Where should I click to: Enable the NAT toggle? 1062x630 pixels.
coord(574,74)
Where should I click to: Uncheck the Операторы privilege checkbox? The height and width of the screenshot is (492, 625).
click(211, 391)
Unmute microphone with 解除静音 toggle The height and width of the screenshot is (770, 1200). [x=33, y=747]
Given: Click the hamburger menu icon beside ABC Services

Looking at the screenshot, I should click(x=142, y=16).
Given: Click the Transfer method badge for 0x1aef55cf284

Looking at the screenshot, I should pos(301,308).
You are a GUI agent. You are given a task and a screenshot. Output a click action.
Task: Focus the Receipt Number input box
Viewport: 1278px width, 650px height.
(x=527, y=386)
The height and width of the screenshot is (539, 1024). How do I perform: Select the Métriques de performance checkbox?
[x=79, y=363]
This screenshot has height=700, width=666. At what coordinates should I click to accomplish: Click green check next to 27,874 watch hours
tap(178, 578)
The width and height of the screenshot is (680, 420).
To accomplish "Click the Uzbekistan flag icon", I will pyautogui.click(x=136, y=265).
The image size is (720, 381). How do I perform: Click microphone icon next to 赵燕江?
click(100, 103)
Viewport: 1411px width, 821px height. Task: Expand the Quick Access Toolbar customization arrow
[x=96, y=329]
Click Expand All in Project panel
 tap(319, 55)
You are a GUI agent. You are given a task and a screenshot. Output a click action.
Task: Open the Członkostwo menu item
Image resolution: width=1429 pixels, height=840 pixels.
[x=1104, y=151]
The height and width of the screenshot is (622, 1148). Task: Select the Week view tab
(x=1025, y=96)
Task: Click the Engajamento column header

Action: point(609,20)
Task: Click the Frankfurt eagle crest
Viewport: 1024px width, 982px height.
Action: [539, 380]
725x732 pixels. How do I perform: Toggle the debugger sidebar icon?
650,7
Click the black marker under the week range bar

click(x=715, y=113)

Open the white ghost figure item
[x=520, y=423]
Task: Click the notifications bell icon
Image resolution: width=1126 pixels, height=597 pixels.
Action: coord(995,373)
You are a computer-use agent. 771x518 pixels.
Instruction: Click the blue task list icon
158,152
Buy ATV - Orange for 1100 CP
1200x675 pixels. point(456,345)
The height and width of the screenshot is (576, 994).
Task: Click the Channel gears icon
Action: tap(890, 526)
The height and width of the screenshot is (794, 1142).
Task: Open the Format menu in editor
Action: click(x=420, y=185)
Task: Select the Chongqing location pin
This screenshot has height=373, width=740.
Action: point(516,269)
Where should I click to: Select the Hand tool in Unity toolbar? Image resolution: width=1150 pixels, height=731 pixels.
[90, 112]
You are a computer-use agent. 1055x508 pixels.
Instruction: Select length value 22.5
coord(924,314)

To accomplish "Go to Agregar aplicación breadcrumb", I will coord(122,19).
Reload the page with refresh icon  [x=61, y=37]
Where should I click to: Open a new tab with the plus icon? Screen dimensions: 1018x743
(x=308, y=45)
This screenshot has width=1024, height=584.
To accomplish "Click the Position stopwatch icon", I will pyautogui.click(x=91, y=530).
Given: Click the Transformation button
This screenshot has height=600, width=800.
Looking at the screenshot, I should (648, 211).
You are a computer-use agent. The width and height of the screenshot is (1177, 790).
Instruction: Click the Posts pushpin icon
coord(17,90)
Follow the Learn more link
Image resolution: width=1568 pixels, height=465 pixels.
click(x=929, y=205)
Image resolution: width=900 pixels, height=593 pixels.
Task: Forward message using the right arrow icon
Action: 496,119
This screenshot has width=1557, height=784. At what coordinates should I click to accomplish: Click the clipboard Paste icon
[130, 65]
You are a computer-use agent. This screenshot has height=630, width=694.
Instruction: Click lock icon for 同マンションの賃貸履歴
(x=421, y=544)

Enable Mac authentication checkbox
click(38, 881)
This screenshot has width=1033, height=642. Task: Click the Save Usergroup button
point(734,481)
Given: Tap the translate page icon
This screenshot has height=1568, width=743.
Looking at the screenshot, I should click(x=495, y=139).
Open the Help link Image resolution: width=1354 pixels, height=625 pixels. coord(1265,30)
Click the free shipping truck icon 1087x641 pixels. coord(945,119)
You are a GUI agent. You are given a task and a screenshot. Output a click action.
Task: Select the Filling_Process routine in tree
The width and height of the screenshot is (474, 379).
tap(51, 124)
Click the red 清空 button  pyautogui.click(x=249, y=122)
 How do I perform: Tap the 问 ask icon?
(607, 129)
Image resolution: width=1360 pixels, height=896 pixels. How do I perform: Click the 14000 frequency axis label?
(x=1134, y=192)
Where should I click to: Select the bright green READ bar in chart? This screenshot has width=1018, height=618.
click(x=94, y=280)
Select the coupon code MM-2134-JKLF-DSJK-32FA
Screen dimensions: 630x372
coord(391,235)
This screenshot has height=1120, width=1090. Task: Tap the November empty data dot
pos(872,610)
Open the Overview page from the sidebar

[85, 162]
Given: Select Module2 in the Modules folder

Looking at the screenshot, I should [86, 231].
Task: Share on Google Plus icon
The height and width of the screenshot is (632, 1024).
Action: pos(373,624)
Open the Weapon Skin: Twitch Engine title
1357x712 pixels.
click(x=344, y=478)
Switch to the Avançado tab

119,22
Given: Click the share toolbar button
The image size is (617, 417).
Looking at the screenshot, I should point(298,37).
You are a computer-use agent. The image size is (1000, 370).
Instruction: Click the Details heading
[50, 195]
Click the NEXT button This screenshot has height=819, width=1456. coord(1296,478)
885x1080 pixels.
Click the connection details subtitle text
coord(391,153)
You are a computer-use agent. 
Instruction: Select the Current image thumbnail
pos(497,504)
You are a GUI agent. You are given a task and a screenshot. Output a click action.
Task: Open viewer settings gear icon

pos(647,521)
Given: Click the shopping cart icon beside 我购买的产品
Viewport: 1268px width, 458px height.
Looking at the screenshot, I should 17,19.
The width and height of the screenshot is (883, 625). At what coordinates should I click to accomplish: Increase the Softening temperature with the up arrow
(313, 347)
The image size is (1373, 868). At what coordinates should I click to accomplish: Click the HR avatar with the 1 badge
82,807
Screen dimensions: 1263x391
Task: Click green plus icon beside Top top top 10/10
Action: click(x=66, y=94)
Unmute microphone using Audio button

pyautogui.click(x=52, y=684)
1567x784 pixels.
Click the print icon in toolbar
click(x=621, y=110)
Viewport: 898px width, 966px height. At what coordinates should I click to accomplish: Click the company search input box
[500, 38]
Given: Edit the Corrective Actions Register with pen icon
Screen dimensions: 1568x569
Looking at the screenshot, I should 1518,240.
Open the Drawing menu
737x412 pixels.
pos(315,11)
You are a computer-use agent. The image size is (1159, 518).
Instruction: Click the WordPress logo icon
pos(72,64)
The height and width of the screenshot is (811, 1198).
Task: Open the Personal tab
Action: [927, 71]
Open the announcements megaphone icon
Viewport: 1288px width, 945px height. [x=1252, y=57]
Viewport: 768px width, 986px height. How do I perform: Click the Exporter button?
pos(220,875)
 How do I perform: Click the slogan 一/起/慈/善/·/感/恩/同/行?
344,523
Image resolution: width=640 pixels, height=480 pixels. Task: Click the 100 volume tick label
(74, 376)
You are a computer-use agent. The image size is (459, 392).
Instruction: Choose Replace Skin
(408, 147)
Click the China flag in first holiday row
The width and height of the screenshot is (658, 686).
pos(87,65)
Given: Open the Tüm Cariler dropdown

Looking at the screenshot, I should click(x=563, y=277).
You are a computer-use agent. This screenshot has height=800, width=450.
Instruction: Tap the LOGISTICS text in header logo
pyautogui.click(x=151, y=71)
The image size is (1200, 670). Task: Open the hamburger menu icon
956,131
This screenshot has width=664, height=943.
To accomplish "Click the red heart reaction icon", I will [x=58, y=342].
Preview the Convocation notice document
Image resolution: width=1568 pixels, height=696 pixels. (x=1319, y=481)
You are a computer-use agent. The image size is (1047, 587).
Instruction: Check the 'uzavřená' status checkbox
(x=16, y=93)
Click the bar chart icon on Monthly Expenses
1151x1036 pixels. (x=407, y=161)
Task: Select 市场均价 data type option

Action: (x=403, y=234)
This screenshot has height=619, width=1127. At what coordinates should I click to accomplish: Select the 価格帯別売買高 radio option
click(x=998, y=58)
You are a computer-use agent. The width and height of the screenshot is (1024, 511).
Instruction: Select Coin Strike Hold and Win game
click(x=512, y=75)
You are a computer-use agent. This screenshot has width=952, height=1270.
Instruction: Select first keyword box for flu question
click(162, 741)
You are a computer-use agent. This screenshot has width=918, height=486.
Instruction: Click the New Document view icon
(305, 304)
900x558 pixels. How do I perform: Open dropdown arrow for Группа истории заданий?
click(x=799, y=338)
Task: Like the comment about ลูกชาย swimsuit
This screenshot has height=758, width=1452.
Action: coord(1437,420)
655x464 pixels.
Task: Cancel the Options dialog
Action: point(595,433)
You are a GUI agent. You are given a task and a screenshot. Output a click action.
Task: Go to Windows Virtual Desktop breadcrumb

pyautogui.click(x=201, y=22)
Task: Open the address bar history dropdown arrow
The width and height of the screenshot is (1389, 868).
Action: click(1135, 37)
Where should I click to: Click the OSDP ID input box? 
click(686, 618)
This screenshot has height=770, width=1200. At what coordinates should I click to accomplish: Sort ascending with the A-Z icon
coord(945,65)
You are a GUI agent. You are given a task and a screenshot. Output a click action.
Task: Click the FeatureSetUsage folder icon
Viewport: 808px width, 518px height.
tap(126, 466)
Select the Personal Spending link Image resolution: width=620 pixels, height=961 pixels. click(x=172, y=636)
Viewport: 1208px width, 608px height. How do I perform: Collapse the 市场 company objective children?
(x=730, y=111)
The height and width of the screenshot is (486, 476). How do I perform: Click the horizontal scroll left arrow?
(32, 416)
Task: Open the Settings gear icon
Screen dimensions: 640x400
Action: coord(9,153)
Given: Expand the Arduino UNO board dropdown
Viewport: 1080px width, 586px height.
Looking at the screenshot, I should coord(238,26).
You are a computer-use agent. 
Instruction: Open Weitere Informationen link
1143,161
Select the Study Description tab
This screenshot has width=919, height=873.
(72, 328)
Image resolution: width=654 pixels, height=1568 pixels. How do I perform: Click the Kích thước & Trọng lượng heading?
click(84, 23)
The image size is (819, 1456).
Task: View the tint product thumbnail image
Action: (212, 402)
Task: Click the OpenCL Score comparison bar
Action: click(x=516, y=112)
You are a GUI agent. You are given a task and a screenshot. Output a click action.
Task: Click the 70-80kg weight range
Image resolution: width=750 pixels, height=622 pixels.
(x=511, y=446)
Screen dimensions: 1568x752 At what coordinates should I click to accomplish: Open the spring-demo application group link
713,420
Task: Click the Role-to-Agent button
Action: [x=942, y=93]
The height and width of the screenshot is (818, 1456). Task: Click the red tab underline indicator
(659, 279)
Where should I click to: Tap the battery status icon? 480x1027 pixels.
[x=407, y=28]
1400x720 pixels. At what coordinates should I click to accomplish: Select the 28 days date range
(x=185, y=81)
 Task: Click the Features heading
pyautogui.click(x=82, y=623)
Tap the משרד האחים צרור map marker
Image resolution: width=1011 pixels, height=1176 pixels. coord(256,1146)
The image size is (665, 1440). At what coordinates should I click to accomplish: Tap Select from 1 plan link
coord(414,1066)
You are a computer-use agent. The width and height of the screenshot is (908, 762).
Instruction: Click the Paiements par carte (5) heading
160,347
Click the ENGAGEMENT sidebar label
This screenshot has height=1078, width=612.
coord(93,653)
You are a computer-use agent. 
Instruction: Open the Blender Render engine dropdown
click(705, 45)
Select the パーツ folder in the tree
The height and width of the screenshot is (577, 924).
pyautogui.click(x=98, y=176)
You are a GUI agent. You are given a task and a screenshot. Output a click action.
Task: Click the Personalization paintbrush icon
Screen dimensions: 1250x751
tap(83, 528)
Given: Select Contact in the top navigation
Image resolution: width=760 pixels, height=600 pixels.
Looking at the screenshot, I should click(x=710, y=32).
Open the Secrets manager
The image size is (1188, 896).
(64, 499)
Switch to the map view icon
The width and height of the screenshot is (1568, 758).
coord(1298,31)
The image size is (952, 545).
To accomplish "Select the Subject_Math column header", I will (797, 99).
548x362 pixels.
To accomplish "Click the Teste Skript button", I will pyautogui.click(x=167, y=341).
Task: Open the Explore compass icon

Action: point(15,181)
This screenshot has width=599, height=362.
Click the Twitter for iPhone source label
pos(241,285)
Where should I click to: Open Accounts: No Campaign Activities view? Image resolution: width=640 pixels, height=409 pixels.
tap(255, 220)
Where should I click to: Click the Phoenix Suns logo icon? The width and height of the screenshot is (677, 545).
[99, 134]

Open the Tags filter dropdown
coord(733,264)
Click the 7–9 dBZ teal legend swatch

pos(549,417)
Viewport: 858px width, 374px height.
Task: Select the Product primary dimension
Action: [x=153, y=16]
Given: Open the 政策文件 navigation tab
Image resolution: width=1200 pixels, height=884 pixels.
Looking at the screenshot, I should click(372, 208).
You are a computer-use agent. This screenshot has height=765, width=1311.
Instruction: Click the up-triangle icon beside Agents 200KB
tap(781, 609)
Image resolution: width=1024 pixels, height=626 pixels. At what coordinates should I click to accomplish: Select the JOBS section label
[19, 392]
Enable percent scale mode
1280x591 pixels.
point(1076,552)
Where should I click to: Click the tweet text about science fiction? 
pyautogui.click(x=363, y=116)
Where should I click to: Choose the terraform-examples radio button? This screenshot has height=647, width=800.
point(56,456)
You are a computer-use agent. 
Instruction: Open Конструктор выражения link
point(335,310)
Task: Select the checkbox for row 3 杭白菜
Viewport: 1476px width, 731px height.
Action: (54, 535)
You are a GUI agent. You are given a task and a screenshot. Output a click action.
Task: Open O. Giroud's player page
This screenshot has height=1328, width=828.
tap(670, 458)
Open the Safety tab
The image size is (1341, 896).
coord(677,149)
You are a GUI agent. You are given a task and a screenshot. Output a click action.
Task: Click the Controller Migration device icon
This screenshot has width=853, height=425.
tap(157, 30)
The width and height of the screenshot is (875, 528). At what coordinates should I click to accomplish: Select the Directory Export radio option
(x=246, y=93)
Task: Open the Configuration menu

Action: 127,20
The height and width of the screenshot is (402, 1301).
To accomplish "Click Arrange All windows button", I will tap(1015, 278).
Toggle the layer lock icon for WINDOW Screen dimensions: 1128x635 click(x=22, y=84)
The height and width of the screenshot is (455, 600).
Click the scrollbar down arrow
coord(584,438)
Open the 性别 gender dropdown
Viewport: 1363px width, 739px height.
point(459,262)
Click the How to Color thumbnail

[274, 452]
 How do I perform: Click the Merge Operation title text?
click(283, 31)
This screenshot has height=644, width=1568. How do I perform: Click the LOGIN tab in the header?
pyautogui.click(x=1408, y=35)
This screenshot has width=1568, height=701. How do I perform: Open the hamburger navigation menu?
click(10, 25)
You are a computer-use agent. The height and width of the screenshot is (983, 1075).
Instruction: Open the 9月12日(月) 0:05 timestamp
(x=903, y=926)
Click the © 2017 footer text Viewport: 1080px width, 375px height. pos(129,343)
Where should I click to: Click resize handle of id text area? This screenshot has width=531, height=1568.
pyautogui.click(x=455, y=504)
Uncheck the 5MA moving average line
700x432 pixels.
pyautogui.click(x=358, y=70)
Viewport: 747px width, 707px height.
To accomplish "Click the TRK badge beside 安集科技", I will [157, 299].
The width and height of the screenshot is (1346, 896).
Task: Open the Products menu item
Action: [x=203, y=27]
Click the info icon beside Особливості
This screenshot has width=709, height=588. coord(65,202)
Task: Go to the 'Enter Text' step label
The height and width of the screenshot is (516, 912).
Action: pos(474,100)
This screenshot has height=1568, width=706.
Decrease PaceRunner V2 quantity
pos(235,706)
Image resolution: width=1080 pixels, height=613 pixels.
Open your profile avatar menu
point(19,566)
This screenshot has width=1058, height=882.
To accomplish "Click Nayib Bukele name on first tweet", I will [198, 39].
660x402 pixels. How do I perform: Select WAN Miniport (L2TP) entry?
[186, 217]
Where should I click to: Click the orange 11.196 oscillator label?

Required work >>
Using the material above, copy every line in which the string "tree" occurs.

Written reply >>
Task: Select the Filling_Process routine in tree
Select the パーツ folder in the tree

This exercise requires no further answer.